Elderly women find me charming, that’s a key takeaway from my first few days here. Some combination of my youth, my out-of-townness, my patience, and my boyish good looks seems to have found me a way into the hearts of even the most cantankerous old ladies. I have evidence of this: They ask me the question they were too afraid to ask the person in charge, pulling me in in hushed tones, “Do you think you could get me a flier about this?” They compare me to their grandchildren, some of whom are also named Sean and most of whom resemble at least some aspect of my being. They love that I am not from around here--I do not correct them when they talk approvingly to one another about my midwestern charm, ”He looks like he’s right off a farm.”
I discovered all this on accident the other night. I was just supposed to bring a box of literature over to the senior center down the block for a presentation on senior housing. When we got there, it was a madhouse--the correct room had not been booked, the speakers were unwilling to talk in anything other than hushed tones, the woman in charge of the whole thing was old enough to qualify herself and was not especially sympathetic of the concerns of the people she was there to serve. All this complicated the delivery job, meant that I spent two hours there, checking on these old women’s place in line to see a lawyer and arranging fliers and manning the check-in desk.
The other key takeaway was that I didn’t mind at all, and not just because, as I (in retrospect annoyingly modestly) said to my boss, “I don’t really have anything else to do.” I find them charming, too. The fact that they radiate affection towards me helps, but there is something more to it than that. I have only began to comprehend the extraordinary odds so many of them face. Their housing situation determines their entire livelihood. They are trapped by a fixed income, entirely dependent on their regulated rent. Landlords can exploit so many different tactics--some illegal and others simply slimy--to ruin them and capitalize on their downfall. The circumstances these women--and they are mostly, although by no means exclusively, women--find themselves in would make you want to tear your hair out. Landlords calling them at all hours of the night, telling them to leave or they’ll throw them out, turning their heat off in the middle of winter, refusing to cash their checks and then suing them for late payment. I am not ordinarily an angry person, and I won’t pretend that this has me seething or stomping around or yelling. But it is hard for me to conceptualize anything more profoundly unfair than the situation these women have been placed in.
Yet here they are, waiting, patiently or not so patiently, in line to see a lawyer who might just be able to help them, and complimenting my blond hair while they wait.

Material supplied:
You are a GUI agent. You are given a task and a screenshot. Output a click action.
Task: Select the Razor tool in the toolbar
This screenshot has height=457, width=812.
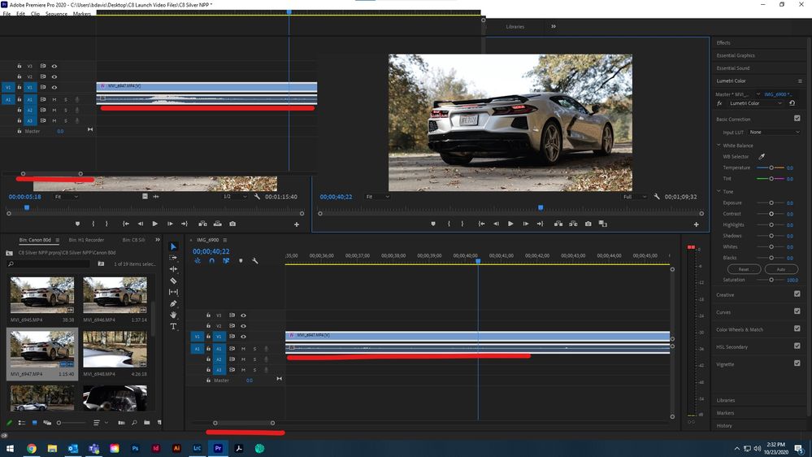(x=173, y=281)
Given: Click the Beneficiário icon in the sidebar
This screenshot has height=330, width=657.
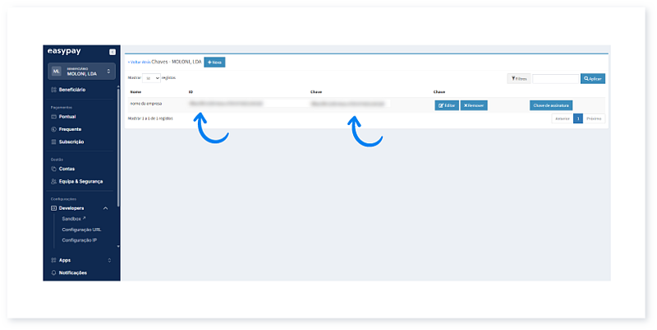Looking at the screenshot, I should pos(53,89).
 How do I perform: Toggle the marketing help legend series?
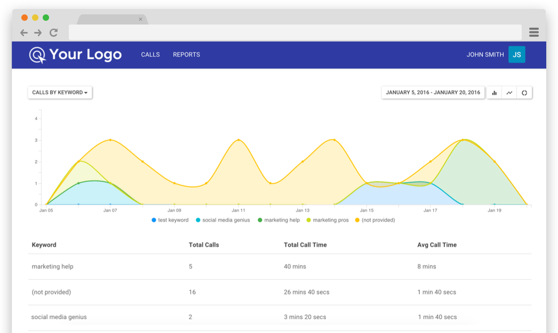point(278,220)
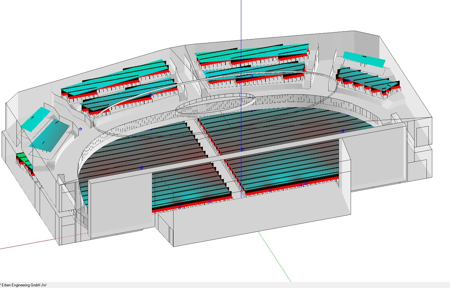Image resolution: width=450 pixels, height=288 pixels.
Task: Select the blue marker on left main floor seating
Action: pos(141,168)
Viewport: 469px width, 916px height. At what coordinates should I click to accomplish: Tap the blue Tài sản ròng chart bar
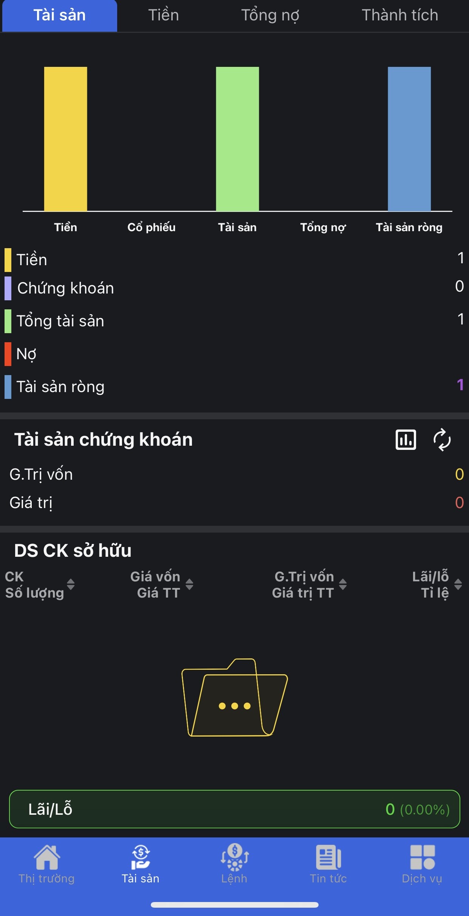(x=409, y=139)
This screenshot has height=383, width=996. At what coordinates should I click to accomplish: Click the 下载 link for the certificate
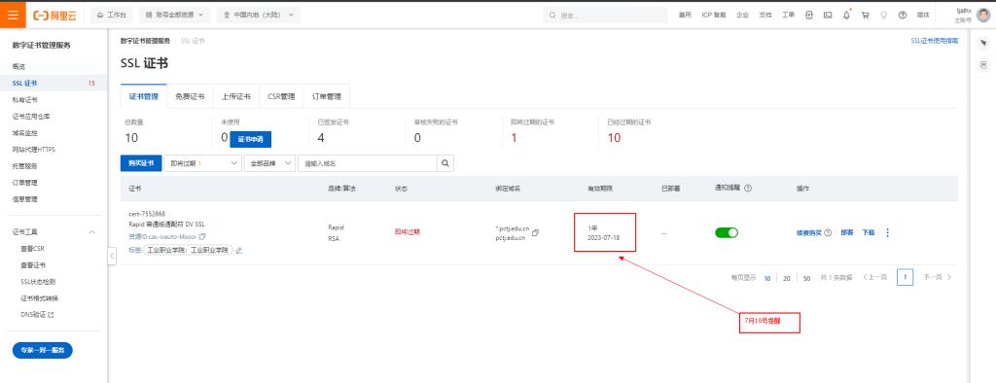[868, 232]
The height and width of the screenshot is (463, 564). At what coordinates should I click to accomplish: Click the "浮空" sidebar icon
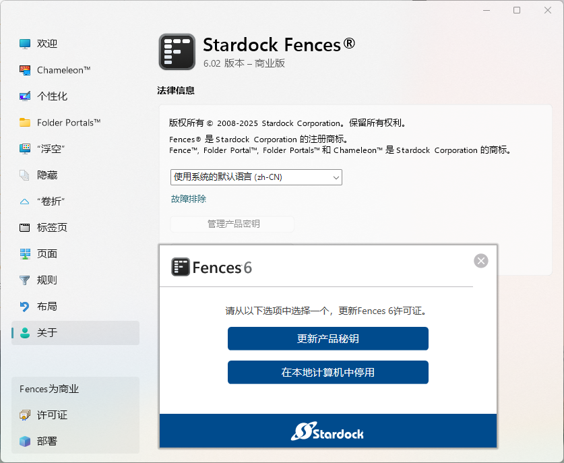25,149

Exercise objective:
Answer these questions from the passage about the senior housing presentation.
(a) What was the writer supposed to carry over to the senior center?
(b) How long did the writer end up spending there?
(c) What feature do the women praise while they wait in line?

Exercise solution:
(a) A box of literature.
(b) Two hours.
(c) The writer's blond hair.